14:30:29 <aveiga> xuhanp: has the MAC changed?
14:30:40 <xuhanp> in VRRP, no. The virtual MAC is used.
14:30:45 <xuhanp> but in other case, maybe
14:31:26 <baoli> xuhanp, so router ports' ip address changed but mac remains unchanged, it maybe a good thing to send garp, I guess.
14:31:37 <baoli> right now, it seems to be sending it regardless.
14:31:51 <aveiga> baoli: is it harming anything to send it?
14:32:12 <aveiga> at the worst, you get a packet that confirms what you already know
14:32:19 <aveiga> at best, it reconverges on the proper gateway
14:33:25 <baoli> aveiga, I don't think it hurts anything
14:33:37 <xuhanp> maybe we should talk to the HA code owner to understand more.
14:33:58 <xuhanp> I see the code change around GARP in the HA code.
14:34:53 <xuhanp> If there is a gap to support IPv6 HA, we can fix that.
14:36:12 <baoli> xuhanp, maybe it's worthwhile to see the packets while RA is enabled on a router port.

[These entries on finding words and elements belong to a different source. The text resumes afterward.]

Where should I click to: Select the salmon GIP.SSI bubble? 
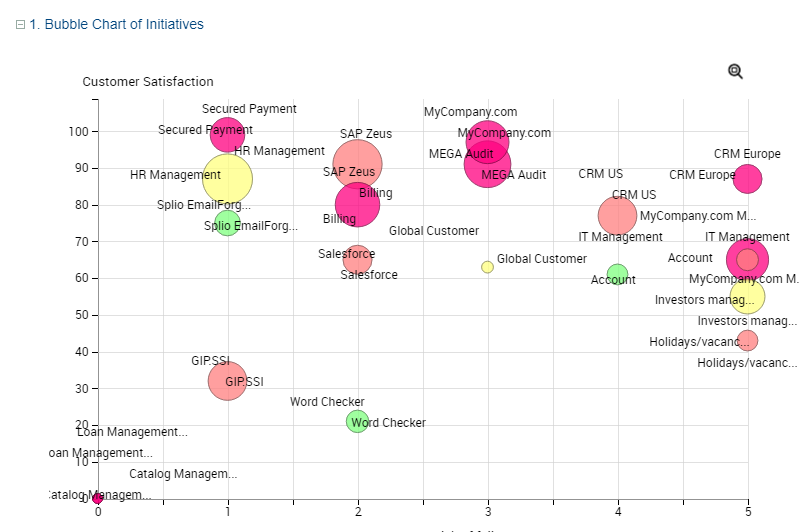[228, 381]
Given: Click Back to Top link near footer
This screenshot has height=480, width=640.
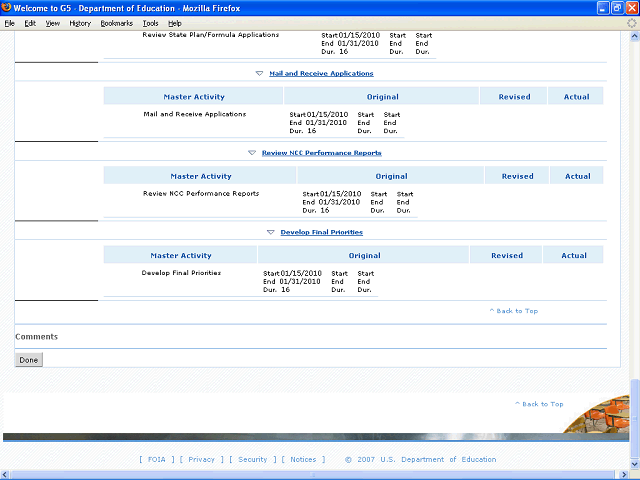Looking at the screenshot, I should [539, 404].
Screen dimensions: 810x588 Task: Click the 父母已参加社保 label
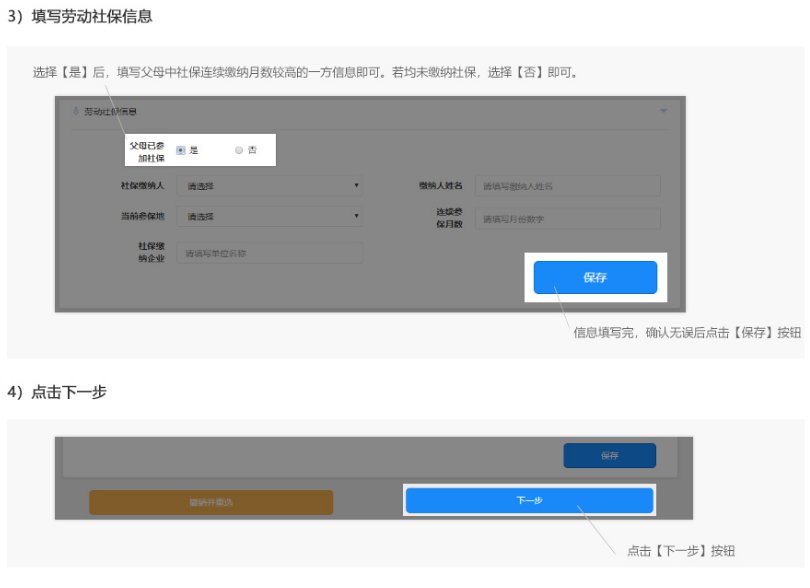(x=147, y=150)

We can better understand if garp is needed for router port for ipv6
14:37:01 <xuhanp> baoli, if we go that way, then there will be two LLA when router failover.
14:37:17 <xuhanp> VM need to switch to the backup's LLA as route
14:37:47 <xuhanp> In VRRP, the previous LLA is used.

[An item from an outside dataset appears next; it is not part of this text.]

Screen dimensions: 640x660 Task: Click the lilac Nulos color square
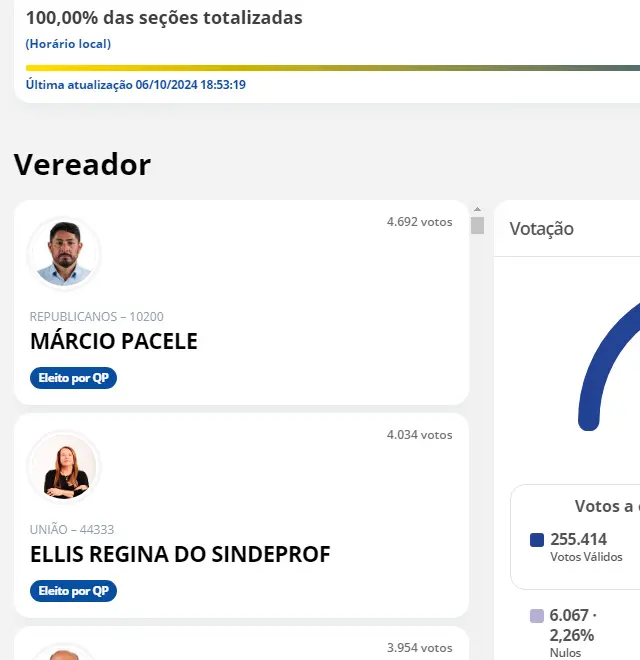click(x=537, y=616)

14:38:36 <baoli> xuhanp, I'm still thinking about normal case. For HA, I'm thinking that keepalived will do the right thing.
14:38:53 <xuhanp> baoli, OK
14:38:56 <aveiga> baoli: yeah, VRRP is fine and normal case will judst need a new RA
14:39:02 <aveiga> need to keep valid lifetimes low though
14:39:58 <baoli> aveiga, good point.
14:40:48 <xuhanp> aveiga, I think too low increases the overhead?
14:41:04 <aveiga> xuhanp: it does, but too high means outages during failover
14:41:14 <xuhanp> exactly
14:41:15 <aveiga> it's a tradeoff
14:41:31 <aveiga> but RAs aren't that expensive
14:42:25 <xuhanp> aveiga, so you are saying since failover causes the new router to send out RA anyway, we don't need additional steps here?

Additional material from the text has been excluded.